**Reading passage**.
(In Oct 27 item, corrects C$ to US$ in ninth paragraph)
CALGARY, Alberta, Oct 27 (Reuters) - Royal Dutch Shell Plc will not continue construction of its 80,000 barrel per day Carmon Creek thermal oil sands project in northern Alberta because of the lack of infrastructure to move Canadian crude to market, the company said on Tuesday.
Shell said the decision to halt the project was also the result of “current uncertainties” and chief executive Ben van Beurden said the company was having to manage costs in today’s low oil price environment.
“We are making changes to Shell’s portfolio mix by reviewing our longer-term upstream options world-wide, and managing affordability and exposure in the current world of lower oil prices. This is forcing tough choices at Shell,” van Beurden said in a statement.
Canada’s oil sands hold the world’s third largest crude reserves but carry some of the highest project breakeven costs globally. Western Canada also struggles with market access issues due to limited export pipelines, which can lead to a glut of crude building up in Alberta and weighing on prices.

**Tasks to carry out**.
1. Using the Shell news report, explain in one to three sentences why Shell decided not to continue building the Carmon Creek project.
2. Decide whether each statement agrees with the Shell news report, answering yes or no and quoting the words from the report that settle it: (a) The Carmon Creek project was planned to produce 80,000 barrels per day. (b) Canada's oil sands hold the largest crude reserves in the world. (c) Oil sands projects have some of the lowest breakeven costs anywhere.
3. Resume the Shell news report, starting with a new sentence after its final one.

**Source data**.
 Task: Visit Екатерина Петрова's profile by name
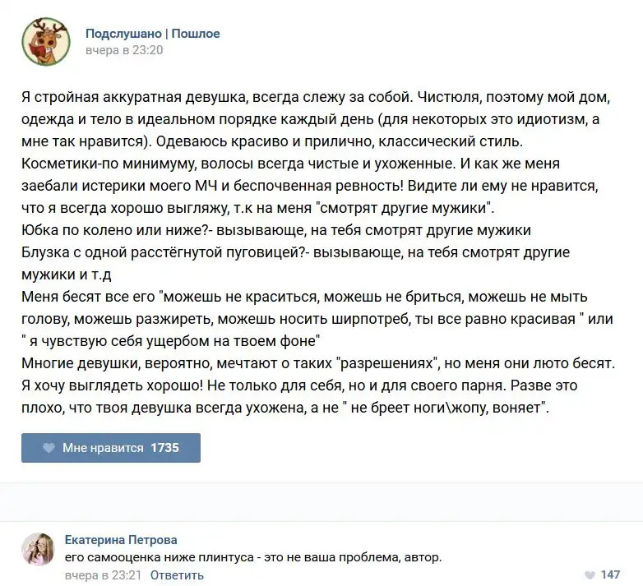[x=121, y=540]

**Final results**.
1. Shell stopped construction because there is not enough infrastructure to move Canadian crude to market, and it also cited "current uncertainties." Chief executive Ben van Beurden added that the company has to manage costs while oil prices are low.

2.
(a) Yes: "its 80,000 barrel per day Carmon Creek thermal oil sands project"
(b) No: "Canada’s oil sands hold the world’s third largest crude reserves"
(c) No: "carry some of the highest project breakeven costs globally"

3.
The plunge in benchmark oil prices has prompted a number of companies to defer costly new oil sands projects, although so far few have been cancelled outright once underway.
Shell originally sanctioned the Carmon Creek in October 2013 but said in March that it would be delayed by two years as the company retendered some contracts and adjusted the design to take advantage of lower costs during the market downturn.
On Tuesday the company said following a review of potential design options, updated costs, and capital priorities, it had decided the project did not rank in its portfolio at this time.
Shell, which owns 100 percent of Carmon Creek, will retain the leases and preserve some equipment while continuing to study options for the project.
The company expects to take net impairment, contract provision, and redundancy and restructuring charges of around $2 billion as a result of the decision.
Last month Shell also pulled the plug on its plans to drill for oil in the Arctic, citing high costs and disappointing well results and in February shelved plans for its 200,000 bpd Pierre River oil sands mining project. (Reporting by Nia Williams)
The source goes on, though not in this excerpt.